Channel 60 signed on October 1, 1991, as WYVN ("Your Valley News"), with studios located in a renovated barn on Discovery Place in Martinsburg. WYVN was the second Fox affiliate in West Virginia, behind Charleston's WVAH-TV (now a Catchy Comedy affiliate). Unusually for Fox stations in the network's early years, WYVN made a commitment from the beginning to local news and public affairs programming.[3] However, owner Flying A Communications found itself in financial trouble due to the cost of the local news operation and poor ratings from competition with Washington, D.C.–based stations. Flying A Communications filed for bankruptcy in October 1992, and the station suspended newscasts in May 1993.[4]

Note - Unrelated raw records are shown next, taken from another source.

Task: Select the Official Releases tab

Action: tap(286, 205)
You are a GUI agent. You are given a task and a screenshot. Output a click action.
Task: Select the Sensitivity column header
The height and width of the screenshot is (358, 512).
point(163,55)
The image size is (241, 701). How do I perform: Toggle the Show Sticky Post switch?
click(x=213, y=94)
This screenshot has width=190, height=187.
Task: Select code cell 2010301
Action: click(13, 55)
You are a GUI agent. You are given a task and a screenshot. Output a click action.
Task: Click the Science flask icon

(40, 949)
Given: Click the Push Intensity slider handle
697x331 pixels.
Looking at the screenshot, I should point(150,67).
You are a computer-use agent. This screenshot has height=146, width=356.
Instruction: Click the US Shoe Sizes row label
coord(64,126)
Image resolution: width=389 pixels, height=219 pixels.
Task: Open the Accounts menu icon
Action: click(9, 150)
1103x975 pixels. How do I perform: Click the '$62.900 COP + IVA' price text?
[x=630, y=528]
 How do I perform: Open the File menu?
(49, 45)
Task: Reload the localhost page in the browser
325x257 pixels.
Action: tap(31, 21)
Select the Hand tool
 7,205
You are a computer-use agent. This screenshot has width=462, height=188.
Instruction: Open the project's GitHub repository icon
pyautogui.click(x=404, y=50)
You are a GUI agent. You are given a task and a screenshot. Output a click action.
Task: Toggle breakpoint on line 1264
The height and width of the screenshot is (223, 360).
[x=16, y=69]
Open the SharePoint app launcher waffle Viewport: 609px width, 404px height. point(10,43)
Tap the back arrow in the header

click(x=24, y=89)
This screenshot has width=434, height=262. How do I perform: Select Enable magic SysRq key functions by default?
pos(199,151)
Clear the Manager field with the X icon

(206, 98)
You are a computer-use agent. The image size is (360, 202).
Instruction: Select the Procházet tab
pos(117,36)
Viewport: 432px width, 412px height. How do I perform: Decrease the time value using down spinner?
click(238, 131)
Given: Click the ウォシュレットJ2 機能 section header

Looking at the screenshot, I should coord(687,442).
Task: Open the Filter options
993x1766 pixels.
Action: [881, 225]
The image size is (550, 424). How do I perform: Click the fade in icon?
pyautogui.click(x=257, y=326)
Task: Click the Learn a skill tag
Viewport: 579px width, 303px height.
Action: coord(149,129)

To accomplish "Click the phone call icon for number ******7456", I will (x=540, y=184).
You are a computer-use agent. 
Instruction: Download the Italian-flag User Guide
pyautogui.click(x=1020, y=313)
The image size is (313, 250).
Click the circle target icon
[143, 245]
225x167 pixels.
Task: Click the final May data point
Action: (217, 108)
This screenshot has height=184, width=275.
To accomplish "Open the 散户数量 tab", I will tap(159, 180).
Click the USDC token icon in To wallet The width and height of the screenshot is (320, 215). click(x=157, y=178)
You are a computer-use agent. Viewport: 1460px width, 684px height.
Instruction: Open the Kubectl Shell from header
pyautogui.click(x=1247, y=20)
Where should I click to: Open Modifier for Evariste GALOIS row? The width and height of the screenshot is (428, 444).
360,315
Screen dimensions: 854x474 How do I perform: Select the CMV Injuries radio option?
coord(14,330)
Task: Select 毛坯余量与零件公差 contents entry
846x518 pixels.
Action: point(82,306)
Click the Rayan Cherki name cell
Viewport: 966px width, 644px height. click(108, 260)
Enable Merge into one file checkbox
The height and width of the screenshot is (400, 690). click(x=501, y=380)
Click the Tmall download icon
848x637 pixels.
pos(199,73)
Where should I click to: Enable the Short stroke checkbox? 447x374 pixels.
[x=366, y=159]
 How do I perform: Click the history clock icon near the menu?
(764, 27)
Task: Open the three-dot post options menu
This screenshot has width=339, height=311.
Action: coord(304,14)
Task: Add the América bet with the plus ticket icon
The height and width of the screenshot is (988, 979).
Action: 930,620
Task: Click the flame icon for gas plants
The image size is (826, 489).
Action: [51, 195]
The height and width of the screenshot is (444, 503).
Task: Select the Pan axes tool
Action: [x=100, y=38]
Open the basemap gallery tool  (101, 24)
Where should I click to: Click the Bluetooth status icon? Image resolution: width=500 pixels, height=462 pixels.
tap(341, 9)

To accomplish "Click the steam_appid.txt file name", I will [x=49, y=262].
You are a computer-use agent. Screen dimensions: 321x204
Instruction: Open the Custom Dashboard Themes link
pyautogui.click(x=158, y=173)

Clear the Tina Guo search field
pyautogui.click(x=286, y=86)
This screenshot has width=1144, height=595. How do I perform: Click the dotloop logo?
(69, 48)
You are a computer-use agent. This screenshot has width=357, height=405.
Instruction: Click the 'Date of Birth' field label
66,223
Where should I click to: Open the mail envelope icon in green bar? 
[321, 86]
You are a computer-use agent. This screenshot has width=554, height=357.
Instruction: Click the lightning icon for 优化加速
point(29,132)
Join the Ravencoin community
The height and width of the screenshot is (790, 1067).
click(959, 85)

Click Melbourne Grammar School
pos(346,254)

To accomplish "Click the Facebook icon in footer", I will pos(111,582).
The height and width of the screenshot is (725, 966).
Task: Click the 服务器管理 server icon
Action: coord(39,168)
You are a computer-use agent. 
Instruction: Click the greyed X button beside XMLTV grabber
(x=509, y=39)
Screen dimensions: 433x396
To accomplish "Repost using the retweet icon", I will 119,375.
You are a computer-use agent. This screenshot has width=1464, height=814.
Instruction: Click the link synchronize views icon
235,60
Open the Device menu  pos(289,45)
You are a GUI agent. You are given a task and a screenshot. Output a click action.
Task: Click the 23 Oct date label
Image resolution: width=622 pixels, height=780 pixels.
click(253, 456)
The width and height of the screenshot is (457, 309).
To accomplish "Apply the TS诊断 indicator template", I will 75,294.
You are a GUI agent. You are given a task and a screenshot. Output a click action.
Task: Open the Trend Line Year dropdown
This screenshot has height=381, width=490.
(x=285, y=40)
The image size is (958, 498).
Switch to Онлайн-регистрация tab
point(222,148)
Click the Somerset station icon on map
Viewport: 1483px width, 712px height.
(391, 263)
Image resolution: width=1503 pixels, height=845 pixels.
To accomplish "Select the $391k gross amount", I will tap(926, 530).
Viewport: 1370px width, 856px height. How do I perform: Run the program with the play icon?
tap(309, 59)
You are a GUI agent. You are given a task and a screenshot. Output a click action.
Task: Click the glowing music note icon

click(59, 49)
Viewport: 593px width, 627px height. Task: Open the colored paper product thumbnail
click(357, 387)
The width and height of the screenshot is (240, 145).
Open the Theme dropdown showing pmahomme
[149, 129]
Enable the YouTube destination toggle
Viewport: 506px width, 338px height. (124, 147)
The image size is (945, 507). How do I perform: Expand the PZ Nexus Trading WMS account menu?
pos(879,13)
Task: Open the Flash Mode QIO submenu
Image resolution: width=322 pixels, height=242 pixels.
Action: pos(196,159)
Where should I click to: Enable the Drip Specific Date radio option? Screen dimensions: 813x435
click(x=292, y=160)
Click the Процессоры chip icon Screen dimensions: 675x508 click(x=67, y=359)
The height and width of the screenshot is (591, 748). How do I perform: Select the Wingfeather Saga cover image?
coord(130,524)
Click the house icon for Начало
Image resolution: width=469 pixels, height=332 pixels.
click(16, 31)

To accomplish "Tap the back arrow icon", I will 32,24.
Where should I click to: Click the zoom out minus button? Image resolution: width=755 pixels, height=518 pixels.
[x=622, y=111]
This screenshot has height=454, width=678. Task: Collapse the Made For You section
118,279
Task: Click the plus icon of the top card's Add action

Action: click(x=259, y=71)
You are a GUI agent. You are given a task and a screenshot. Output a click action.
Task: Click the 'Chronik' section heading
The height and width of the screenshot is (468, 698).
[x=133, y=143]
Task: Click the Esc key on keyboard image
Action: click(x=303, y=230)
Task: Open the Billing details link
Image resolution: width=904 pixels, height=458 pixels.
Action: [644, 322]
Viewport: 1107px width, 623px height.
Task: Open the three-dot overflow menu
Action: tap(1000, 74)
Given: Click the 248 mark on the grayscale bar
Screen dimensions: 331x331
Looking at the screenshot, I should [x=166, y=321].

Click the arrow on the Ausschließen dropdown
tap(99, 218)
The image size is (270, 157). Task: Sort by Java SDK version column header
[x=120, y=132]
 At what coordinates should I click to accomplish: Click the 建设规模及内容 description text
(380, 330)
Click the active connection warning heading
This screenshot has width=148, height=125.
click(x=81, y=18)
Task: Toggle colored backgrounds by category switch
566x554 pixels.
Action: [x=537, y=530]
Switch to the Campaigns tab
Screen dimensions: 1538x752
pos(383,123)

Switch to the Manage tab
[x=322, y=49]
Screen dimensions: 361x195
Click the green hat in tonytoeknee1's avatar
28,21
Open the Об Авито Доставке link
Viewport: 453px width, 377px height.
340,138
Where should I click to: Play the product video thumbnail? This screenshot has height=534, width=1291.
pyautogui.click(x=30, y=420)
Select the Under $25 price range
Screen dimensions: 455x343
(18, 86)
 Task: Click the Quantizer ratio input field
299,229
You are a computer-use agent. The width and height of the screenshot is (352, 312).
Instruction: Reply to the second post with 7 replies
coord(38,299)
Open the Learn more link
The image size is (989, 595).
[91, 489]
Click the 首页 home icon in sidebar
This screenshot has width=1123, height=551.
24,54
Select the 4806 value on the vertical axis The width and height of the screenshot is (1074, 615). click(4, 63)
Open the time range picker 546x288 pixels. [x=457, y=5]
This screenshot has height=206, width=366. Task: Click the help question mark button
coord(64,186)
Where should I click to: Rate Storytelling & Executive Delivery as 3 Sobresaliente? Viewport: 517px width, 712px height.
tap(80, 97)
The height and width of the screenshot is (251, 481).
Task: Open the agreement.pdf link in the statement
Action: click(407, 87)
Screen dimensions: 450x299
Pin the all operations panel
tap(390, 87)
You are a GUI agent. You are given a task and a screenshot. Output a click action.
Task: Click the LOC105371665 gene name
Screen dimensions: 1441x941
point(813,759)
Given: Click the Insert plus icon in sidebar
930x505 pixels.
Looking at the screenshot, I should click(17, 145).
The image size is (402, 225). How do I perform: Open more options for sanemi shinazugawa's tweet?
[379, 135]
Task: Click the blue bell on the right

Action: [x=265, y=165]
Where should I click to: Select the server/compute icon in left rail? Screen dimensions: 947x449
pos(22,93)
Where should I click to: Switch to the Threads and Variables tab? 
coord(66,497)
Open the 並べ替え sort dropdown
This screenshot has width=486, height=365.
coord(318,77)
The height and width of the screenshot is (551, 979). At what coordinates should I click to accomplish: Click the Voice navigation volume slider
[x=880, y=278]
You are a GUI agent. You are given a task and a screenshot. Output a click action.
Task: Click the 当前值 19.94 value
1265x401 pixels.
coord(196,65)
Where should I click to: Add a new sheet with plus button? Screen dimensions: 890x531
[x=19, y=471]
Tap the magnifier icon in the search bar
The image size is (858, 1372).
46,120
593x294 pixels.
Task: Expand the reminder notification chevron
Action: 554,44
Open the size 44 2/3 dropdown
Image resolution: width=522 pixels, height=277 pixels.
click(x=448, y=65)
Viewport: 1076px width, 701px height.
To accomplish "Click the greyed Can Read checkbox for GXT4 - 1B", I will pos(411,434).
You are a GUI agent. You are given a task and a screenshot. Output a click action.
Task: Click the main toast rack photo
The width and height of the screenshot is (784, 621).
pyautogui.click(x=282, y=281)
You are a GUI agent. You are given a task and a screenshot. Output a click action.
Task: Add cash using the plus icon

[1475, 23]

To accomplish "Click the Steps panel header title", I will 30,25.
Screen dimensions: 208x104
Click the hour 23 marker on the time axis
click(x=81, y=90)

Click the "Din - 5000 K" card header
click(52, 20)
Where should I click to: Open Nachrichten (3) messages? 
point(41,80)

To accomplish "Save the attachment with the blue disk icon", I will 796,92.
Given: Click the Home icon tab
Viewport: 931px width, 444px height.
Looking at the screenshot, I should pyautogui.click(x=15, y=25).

WYVN was forced off the air when Flying A went into receivership on September 17, 1993. A sale to WUSQ-FM owner Benchmark Communications, who would have converted the station to CBS affiliate WUSQ-TV, was worked out and approved by the station's bankruptcy trustee, but fell through at the last minute; the license was instead sold to Green River Broadcasting, who returned the station to air on September 24 while it worked out a financing plan.[5][6] Having lost its Fox affiliation, WYVN soldiered on as an independent, and briefly attempted a return of local news from January through February 1994.[7][8] The station remained unable to emerge from bankruptcy; the studio and equipment were sold to its creditors on April 1, 1994, and they locked out the staff and suspended broadcasting.[6]Paxson Communications acquired the license out of bankruptcy for $1.9 million in late 1994.[9]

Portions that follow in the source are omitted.